• _PROBLEM DETAILS_: Copy out word for word the lines from the one containing "Task: Open the File versions access dropdown" through the end of the items, leaving out the pictures.

• _DATASET ROWS_:
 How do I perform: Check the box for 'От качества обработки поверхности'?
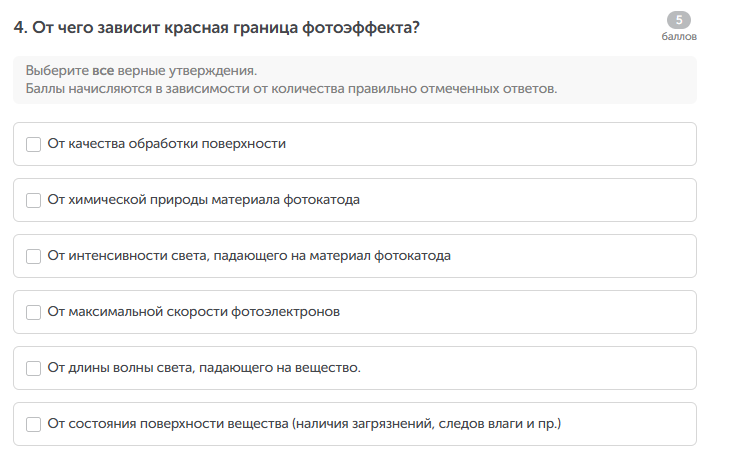(34, 144)
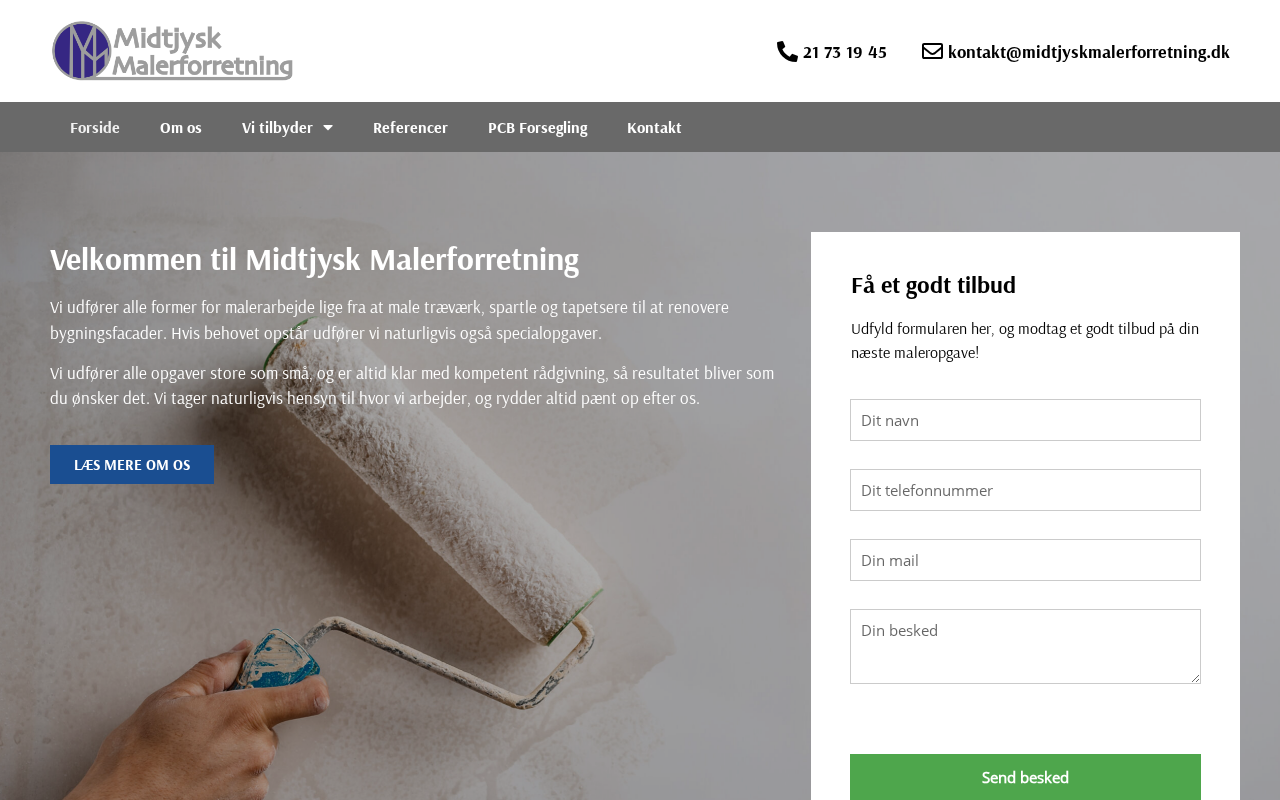Screen dimensions: 1280x800
Task: Click the Læs mere om os button
Action: [132, 465]
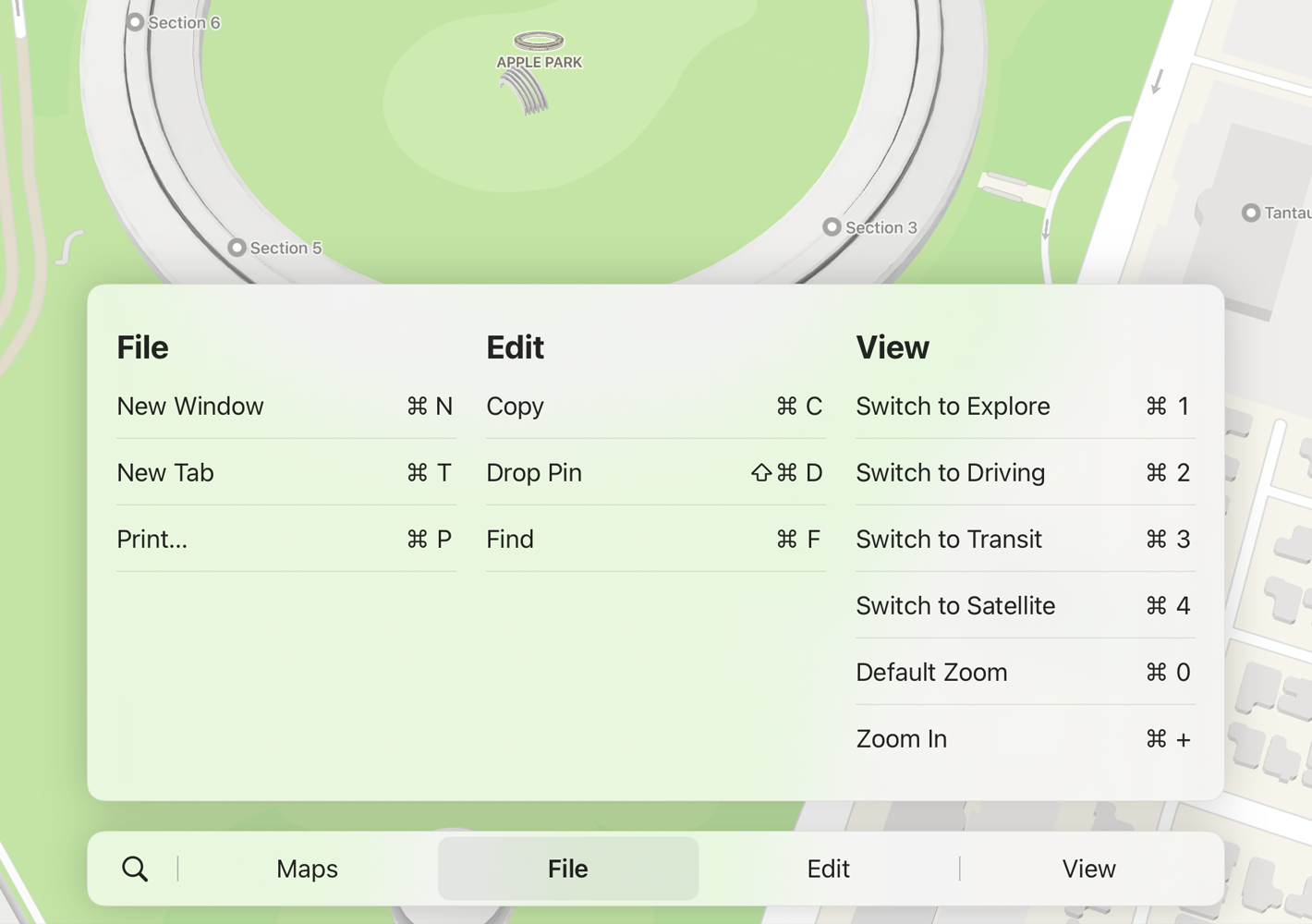Screen dimensions: 1312x924
Task: Click the Tantau map marker
Action: coord(1250,213)
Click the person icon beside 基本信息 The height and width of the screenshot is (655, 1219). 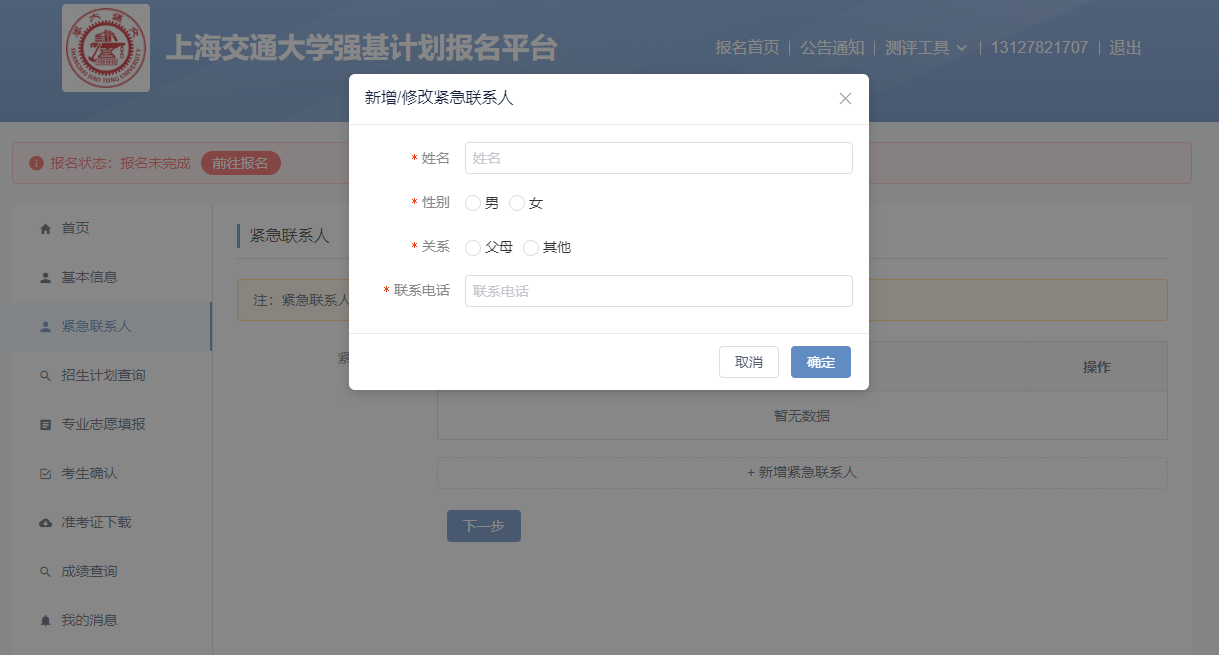[x=45, y=278]
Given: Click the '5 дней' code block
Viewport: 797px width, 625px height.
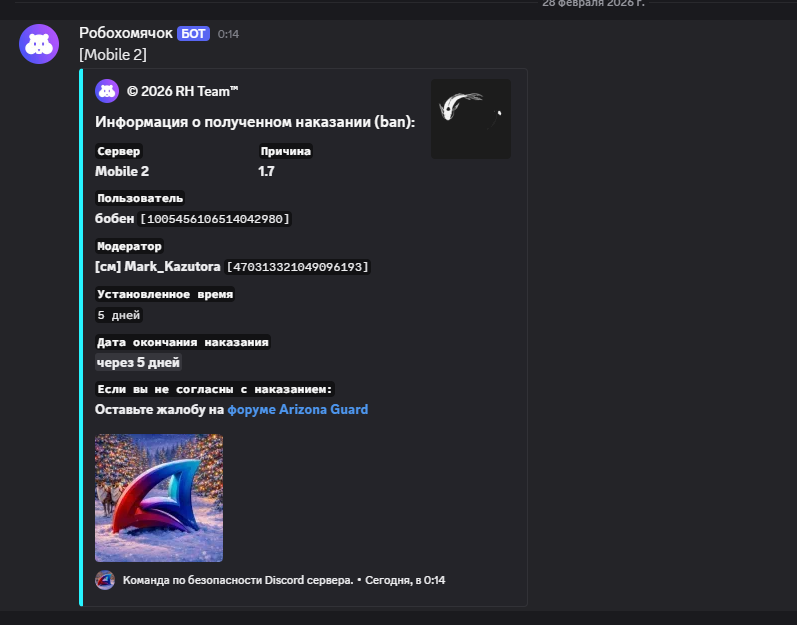Looking at the screenshot, I should 119,315.
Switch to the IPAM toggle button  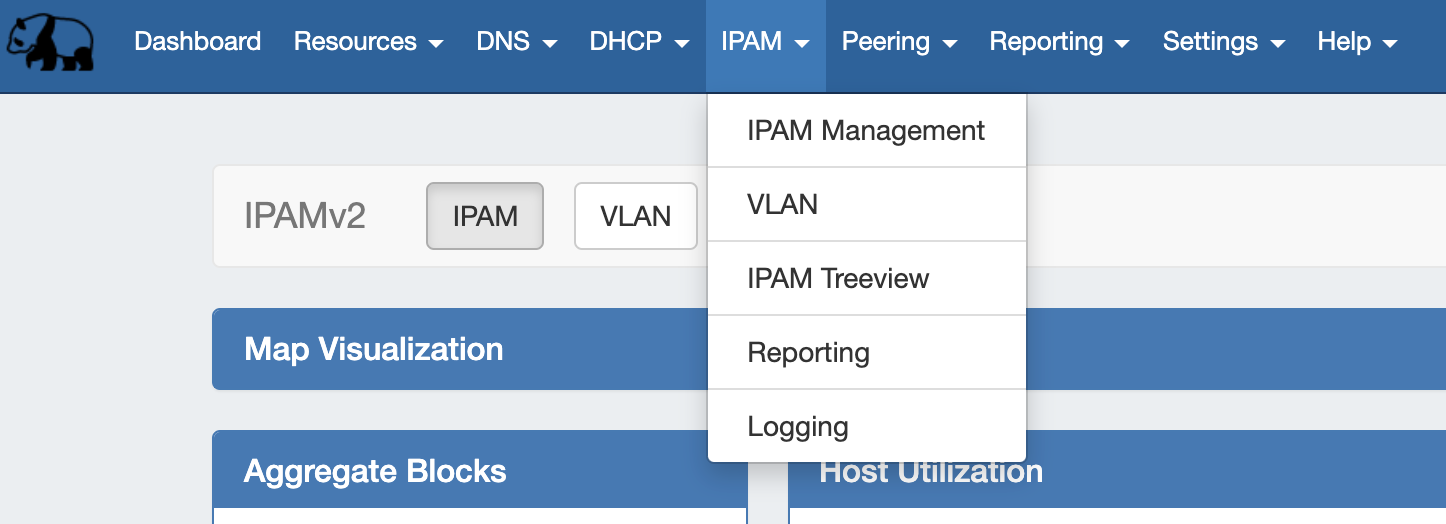pos(485,216)
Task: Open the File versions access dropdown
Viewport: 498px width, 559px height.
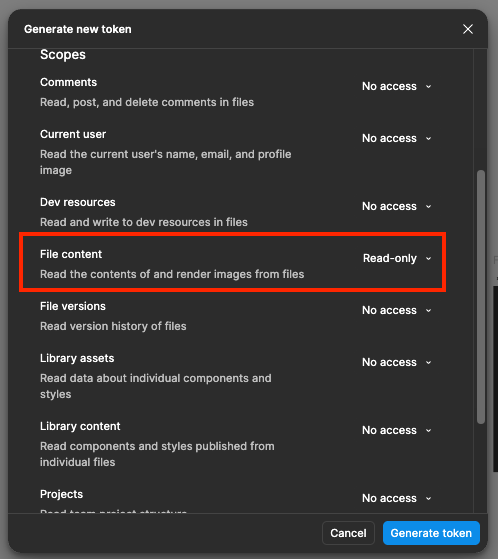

• _WRITTEN ANSWER_:
Task: Open the File versions access dropdown
Viewport: 498px width, 559px height.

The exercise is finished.